TEKS YANG DIBERIKAN.
━━━━━━━━

Minggu, 15 November 2015

Mampir ke Bukit Lawang.

Bukit Lawang,




Nama Bukit Lawang sempat mencuat ketika tragedi air bah, semua yang ada disisinya hancur punah terbawa air termasuk harta benda maupun nyawa, itu terjadi beberapa tahun yang lalu.
Kebetulan pula hari minggu sehingga semua sepakat untuk mencoba melihat kondisi Bukit Lawang sekarang walaupun tidak seorangpun pernah kesini.
Berpedoman petunjuk arah yang terpasang disisi jalan maka di pagi hari dimulaikan perjalanan menuju lokasi tepat pada saat jam menunjukan pukul sembilan langsung menuju arah kota Binjai.
Oleh karena buta akan situasi maka perjalanan kali ini cukup baik, ada termos nasi, ada tempe goreng dan ada oseng-oseng sisa masakan pagi.

━━━━━━━━

SOAL DAN TUGAS.
1. Tentukan apakah pernyataan berikut sesuai dengan tulisan tentang perjalanan ke Bukit Lawang di atas, lalu jawab ya atau tidak untuk masing-masing dengan mengutip persis kata-kata penentunya dari tulisan itu. (a) Perjalanan dimulai pukul sembilan pagi ke arah kota Binjai. (b) Sebagian rombongan sudah pernah datang ke Bukit Lawang sebelumnya. (c) Bekal yang dibawa mencakup ikan goreng.
2. Teruskan tulisan tentang perjalanan ke Bukit Lawang di atas, mulai sesudah kalimat terakhirnya.

DATA YANG DIBERIKAN.
━━━━━━━━

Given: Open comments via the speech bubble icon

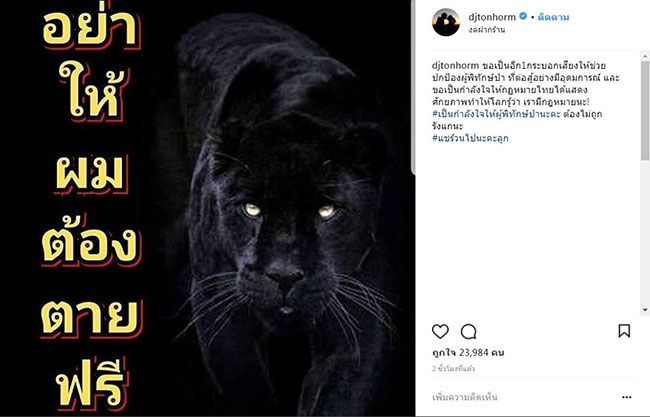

━━━━━━━━

HASIL BERURUTAN.
1.
(a) Ya: "tepat pada saat jam menunjukan pukul sembilan langsung menuju arah kota Binjai".
(b) Tidak: "walaupun tidak seorangpun pernah kesini".
(c) Tidak: "ada termos nasi, ada tempe goreng dan ada oseng-oseng sisa masakan pagi".

2.
MInggu pagi ini kota Medan masih belum terhenyak dari tidur pagi, disimpang-simpang jalan kami selalu mudah untuk dilewati sehingga hanya memerlulkan waktu tidak sampai tiga puluh menit sudah masuk ke perbatasan kota Binjai dan mulai sekarang semua mata harus waspada melihat rambu arah yang dituju.
Kondisi jalan seperti lumrahnya arah ke luar kota, kadang bagus kadang juga berlubang dan yang sangat berciri khas di sini adalah kecepatan kendaraan yang menurut ukuran orang luar Sumut cukup nekad dan berani, dengan pedolam waspada tapi jangan lengah dan jika perlu ikut-ikutan irama di jalan, maka semua akan beres.
Mengasikan juga jalan menuju Bukit Lawang dan tidak membosankan (maklum baru lewat) variasi kondisi jalan yang kadang lurus, tidak jarang pula berliku dan tidak terlalu lebar, pemandangan cukup baik untuk pengendara, sebentar perkampungan, pasar sebentar hutan kebun dan kadang juga tampak bukit dan jembatan.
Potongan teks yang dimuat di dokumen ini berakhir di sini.